* WHAT YOU HAVE TO DO *
Restate, word for word, each record that follows.

[Stored records]
=== Section Start ===
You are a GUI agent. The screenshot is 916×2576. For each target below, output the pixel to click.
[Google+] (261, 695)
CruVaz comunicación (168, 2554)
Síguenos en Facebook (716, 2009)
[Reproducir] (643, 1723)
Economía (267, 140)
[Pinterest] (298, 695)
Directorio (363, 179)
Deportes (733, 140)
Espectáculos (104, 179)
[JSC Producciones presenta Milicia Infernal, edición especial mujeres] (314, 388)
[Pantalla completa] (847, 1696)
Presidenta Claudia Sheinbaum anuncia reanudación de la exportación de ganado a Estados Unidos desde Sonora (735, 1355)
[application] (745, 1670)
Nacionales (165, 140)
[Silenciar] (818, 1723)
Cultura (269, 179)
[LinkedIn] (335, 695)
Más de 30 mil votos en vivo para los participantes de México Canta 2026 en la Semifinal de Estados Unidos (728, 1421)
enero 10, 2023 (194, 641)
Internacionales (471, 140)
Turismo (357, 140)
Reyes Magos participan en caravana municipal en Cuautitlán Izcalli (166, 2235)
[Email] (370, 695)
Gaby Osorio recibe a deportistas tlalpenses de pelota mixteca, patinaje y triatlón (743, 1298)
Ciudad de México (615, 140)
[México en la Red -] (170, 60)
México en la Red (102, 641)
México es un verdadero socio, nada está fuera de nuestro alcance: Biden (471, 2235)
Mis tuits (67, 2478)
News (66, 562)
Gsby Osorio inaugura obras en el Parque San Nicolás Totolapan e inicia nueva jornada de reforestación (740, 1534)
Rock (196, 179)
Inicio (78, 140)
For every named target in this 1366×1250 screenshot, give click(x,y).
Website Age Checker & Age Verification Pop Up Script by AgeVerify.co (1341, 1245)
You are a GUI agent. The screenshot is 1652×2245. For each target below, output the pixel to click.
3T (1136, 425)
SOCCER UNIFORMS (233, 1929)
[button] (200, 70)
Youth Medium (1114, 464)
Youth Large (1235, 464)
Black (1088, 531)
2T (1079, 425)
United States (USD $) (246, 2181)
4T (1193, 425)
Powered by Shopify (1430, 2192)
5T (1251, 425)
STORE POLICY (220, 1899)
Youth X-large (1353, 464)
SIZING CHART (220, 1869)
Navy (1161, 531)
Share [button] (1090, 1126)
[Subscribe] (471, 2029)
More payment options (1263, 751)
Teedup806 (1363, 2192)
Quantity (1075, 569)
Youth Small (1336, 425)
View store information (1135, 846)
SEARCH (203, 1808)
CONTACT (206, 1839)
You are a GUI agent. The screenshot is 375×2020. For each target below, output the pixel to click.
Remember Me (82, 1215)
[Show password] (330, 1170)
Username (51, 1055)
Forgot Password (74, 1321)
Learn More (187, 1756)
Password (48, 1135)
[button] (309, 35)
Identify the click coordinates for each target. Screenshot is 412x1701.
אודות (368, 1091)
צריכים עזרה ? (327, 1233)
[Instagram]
=== Section End ===
* SOLUTION TO THE PROBLEM *
You are a GUI agent. The screenshot is 916×2576. For each target below, output the pixel to click.
[Google+] (261, 695)
CruVaz comunicación (168, 2554)
Síguenos en Facebook (716, 2009)
[Reproducir] (643, 1723)
Economía (267, 140)
[Pinterest] (298, 695)
Directorio (363, 179)
Deportes (733, 140)
Espectáculos (104, 179)
[JSC Producciones presenta Milicia Infernal, edición especial mujeres] (314, 388)
[Pantalla completa] (847, 1696)
Presidenta Claudia Sheinbaum anuncia reanudación de la exportación de ganado a Estados Unidos desde Sonora (735, 1355)
[application] (745, 1670)
Nacionales (165, 140)
[Silenciar] (818, 1723)
Cultura (269, 179)
[LinkedIn] (335, 695)
Más de 30 mil votos en vivo para los participantes de México Canta 2026 en la Semifinal de Estados Unidos (728, 1421)
enero 10, 2023 (194, 641)
Internacionales (471, 140)
Turismo (357, 140)
Reyes Magos participan en caravana municipal en Cuautitlán Izcalli (166, 2235)
[Email] (370, 695)
Gaby Osorio recibe a deportistas tlalpenses de pelota mixteca, patinaje y triatlón (743, 1298)
Ciudad de México (615, 140)
[México en la Red -] (170, 60)
México en la Red (102, 641)
México es un verdadero socio, nada está fuera de nuestro alcance: Biden (471, 2235)
Mis tuits (67, 2478)
News (66, 562)
Gsby Osorio inaugura obras en el Parque San Nicolás Totolapan e inicia nueva jornada de reforestación (740, 1534)
Rock (196, 179)
Inicio (78, 140)
For every named target in this 1366×1250 screenshot, give click(x,y).
Website Age Checker & Age Verification Pop Up Script by AgeVerify.co (1341, 1245)
You are a GUI agent. The screenshot is 1652×2245. For each target below, output the pixel to click.
3T (1136, 425)
SOCCER UNIFORMS (233, 1929)
[button] (200, 70)
Youth Medium (1114, 464)
Youth Large (1235, 464)
Black (1088, 531)
2T (1079, 425)
United States (USD $) (246, 2181)
4T (1193, 425)
Powered by Shopify (1430, 2192)
5T (1251, 425)
STORE POLICY (220, 1899)
Youth X-large (1353, 464)
SIZING CHART (220, 1869)
Navy (1161, 531)
Share [button] (1090, 1126)
[Subscribe] (471, 2029)
More payment options (1263, 751)
Teedup806 (1363, 2192)
Quantity (1075, 569)
Youth Small (1336, 425)
View store information (1135, 846)
SEARCH (203, 1808)
CONTACT (206, 1839)
You are a GUI agent. The screenshot is 375×2020. For each target below, output the pixel to click.
Remember Me (82, 1215)
[Show password] (330, 1170)
Username (51, 1055)
Forgot Password (74, 1321)
Learn More (187, 1756)
Password (48, 1135)
[button] (309, 35)
Identify the click coordinates for each target. Screenshot is 412x1701.
אודות (368, 1091)
צריכים עזרה ? (327, 1233)
[Instagram]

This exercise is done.